1. Argument Forwarding

# Clean argument forwarding - remove parsed flags, pass the rest
forwardArgs=()
for arg in "$@"; do
    case "$arg" in
        -Xmx*|--mem=*|--mode=*|-ea|-da|--verbose) 
            # Skip Java/script arguments
            ;;
        *)
            forwardArgs+=("$arg")
            ;;
    esac
done

java $JAVA_FLAGS tools.YourTool "${forwardArgs[@]}"

2. Multi-Tool Scripts

# Handle multiple tool modes
TOOL_MODE="primary"
for arg in "$@"; do
    case "$arg" in
        --validate) TOOL_MODE="validator" ;;
        --analyze) TOOL_MODE="analyzer" ;;
        --convert) TOOL_MODE="converter" ;;
    esac
done

case "$TOOL_MODE" in
    "validator") java $JAVA_FLAGS tools.Validator "${forwardArgs[@]}" ;;
    "analyzer") java $JAVA_FLAGS tools.Analyzer "${forwardArgs[@]}" ;;
    "converter") java $JAVA_FLAGS tools.Converter "${forwardArgs[@]}" ;;
    *) java $JAVA_FLAGS tools.PrimaryTool "${forwardArgs[@]}" ;;
esac

3. Error Handling

executeTool() {
    local CMD="java $EA $EOOM $SIMD $XMX $XMS -cp $CP tools.YourTool $@"

--------

--- Written problem 1 ---
Reproduce the listing lines verbatim, beginning with the line that contains "Task: Click info icon next to 订单结算金额(元)" and continuing through the line that contains "I will point(171,352).".

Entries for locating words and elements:
--------

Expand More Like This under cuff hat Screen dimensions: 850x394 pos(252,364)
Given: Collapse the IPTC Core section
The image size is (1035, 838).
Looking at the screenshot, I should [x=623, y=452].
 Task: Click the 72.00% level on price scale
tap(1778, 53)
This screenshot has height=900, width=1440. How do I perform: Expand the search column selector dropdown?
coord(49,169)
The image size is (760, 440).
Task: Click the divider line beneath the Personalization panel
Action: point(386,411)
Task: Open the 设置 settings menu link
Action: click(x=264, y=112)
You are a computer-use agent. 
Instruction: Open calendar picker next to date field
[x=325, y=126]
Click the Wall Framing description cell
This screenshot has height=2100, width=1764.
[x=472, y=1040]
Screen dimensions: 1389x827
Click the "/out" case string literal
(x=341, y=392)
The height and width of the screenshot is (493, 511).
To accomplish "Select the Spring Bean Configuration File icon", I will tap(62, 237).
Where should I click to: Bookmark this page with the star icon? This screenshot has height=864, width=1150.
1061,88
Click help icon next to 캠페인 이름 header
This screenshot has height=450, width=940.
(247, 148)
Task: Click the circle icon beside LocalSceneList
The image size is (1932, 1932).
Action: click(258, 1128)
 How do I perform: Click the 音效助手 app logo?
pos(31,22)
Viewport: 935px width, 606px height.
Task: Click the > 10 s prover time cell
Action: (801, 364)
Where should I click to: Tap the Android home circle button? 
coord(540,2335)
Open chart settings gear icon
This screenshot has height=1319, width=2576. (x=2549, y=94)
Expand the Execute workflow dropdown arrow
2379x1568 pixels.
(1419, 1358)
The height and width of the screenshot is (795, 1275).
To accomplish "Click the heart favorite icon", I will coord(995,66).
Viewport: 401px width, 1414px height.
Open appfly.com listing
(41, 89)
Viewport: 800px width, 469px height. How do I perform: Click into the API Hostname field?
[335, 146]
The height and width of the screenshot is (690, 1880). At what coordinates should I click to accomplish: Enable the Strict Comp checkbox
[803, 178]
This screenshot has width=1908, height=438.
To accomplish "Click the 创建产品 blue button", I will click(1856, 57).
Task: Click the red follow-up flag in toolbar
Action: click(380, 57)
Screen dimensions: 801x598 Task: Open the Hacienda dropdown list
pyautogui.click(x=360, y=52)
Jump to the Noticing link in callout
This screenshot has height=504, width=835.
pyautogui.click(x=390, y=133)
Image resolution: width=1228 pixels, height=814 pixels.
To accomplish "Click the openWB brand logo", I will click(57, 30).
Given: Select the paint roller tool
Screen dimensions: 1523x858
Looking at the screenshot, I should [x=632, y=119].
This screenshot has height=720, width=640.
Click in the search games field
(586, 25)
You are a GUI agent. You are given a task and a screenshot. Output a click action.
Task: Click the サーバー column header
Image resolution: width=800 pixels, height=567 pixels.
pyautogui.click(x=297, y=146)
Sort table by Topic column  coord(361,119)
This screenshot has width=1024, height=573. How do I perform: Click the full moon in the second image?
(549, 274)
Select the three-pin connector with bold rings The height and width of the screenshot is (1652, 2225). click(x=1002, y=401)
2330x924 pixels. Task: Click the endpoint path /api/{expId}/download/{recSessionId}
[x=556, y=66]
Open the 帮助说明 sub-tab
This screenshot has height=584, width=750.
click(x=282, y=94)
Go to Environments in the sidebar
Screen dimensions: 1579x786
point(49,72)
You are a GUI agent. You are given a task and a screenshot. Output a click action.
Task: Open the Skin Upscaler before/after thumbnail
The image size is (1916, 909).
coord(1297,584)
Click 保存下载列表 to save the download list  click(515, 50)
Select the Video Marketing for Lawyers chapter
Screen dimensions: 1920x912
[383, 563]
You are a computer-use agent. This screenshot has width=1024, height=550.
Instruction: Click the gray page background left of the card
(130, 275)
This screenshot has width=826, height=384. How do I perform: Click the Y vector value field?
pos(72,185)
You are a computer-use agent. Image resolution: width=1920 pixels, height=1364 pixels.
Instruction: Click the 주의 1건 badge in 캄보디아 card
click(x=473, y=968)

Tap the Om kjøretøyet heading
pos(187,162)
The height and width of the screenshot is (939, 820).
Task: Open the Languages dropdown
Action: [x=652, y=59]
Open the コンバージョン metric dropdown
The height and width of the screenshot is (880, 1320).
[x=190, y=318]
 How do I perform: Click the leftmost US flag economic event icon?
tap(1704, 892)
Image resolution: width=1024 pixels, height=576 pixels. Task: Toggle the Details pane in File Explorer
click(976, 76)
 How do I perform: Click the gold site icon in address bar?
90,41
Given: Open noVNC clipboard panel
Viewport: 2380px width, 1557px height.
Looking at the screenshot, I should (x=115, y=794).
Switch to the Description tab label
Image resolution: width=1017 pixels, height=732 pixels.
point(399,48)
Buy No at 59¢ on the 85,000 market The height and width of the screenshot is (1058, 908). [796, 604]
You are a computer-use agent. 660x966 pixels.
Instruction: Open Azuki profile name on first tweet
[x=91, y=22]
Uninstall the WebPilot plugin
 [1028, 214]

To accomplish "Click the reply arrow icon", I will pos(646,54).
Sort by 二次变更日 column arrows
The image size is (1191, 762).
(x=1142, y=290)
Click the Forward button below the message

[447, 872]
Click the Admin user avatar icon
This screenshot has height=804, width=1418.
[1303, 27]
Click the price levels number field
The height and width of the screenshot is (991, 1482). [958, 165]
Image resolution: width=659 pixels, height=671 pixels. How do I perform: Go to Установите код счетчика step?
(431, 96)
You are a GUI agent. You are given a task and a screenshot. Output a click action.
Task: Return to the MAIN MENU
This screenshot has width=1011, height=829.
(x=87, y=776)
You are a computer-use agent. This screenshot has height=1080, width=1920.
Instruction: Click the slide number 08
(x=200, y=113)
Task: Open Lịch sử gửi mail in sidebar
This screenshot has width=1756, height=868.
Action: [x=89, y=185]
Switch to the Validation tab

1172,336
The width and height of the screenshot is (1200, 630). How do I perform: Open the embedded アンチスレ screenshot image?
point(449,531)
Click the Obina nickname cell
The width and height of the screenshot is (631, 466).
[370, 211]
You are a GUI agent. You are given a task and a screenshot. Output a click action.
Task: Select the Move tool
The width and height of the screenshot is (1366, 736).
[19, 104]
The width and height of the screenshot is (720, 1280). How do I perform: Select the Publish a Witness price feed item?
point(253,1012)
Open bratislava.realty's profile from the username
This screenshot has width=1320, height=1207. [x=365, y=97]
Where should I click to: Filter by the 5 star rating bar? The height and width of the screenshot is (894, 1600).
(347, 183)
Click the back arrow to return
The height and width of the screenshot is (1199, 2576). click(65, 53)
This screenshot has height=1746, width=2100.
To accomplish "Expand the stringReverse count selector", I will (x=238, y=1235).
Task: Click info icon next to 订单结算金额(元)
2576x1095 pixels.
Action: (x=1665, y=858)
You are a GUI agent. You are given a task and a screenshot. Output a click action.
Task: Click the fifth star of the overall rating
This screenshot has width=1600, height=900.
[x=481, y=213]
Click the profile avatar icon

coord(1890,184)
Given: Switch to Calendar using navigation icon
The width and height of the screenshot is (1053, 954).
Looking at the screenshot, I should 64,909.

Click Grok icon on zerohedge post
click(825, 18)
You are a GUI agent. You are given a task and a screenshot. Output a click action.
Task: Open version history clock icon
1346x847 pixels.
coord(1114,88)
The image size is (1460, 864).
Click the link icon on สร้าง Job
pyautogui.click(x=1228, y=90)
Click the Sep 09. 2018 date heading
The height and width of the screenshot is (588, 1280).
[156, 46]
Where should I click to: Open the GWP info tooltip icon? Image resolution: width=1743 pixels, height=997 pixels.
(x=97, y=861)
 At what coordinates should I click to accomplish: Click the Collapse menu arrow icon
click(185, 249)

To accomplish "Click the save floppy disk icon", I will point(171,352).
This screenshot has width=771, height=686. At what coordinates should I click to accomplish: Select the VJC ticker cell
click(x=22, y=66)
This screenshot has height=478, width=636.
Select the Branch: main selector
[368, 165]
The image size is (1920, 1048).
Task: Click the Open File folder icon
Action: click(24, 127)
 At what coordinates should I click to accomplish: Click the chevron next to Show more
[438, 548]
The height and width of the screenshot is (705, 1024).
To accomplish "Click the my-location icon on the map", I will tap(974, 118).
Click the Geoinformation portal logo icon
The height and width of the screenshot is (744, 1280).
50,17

--------

--- Written problem 2 ---
Rewrite the block of the script excerpt that begins "# Handle multiple tool modes" as a short list, keeping its main facts.

--- Problem solution 1 ---
Task: Click info icon next to 订单结算金额(元)
2576x1095 pixels.
Action: (x=1665, y=858)
You are a GUI agent. You are given a task and a screenshot. Output a click action.
Task: Click the fifth star of the overall rating
This screenshot has width=1600, height=900.
[x=481, y=213]
Click the profile avatar icon

coord(1890,184)
Given: Switch to Calendar using navigation icon
The width and height of the screenshot is (1053, 954).
Looking at the screenshot, I should 64,909.

Click Grok icon on zerohedge post
click(825, 18)
You are a GUI agent. You are given a task and a screenshot. Output a click action.
Task: Open version history clock icon
1346x847 pixels.
coord(1114,88)
The image size is (1460, 864).
Click the link icon on สร้าง Job
pyautogui.click(x=1228, y=90)
Click the Sep 09. 2018 date heading
The height and width of the screenshot is (588, 1280).
[156, 46]
Where should I click to: Open the GWP info tooltip icon? Image resolution: width=1743 pixels, height=997 pixels.
(x=97, y=861)
 At what coordinates should I click to accomplish: Click the Collapse menu arrow icon
click(185, 249)

To accomplish "Click the save floppy disk icon", I will point(171,352).

--- Problem solution 2 ---
- TOOL_MODE starts as "primary."
- A loop over the arguments sets TOOL_MODE to "validator" for --validate, "analyzer" for --analyze, and "converter" for --convert.
- A case on TOOL_MODE then runs java with $JAVA_FLAGS and "${forwardArgs[@]}":
  - tools.Validator for "validator"
  - tools.Analyzer for "analyzer"
  - tools.Converter for "converter"
  - tools.PrimaryTool for any other value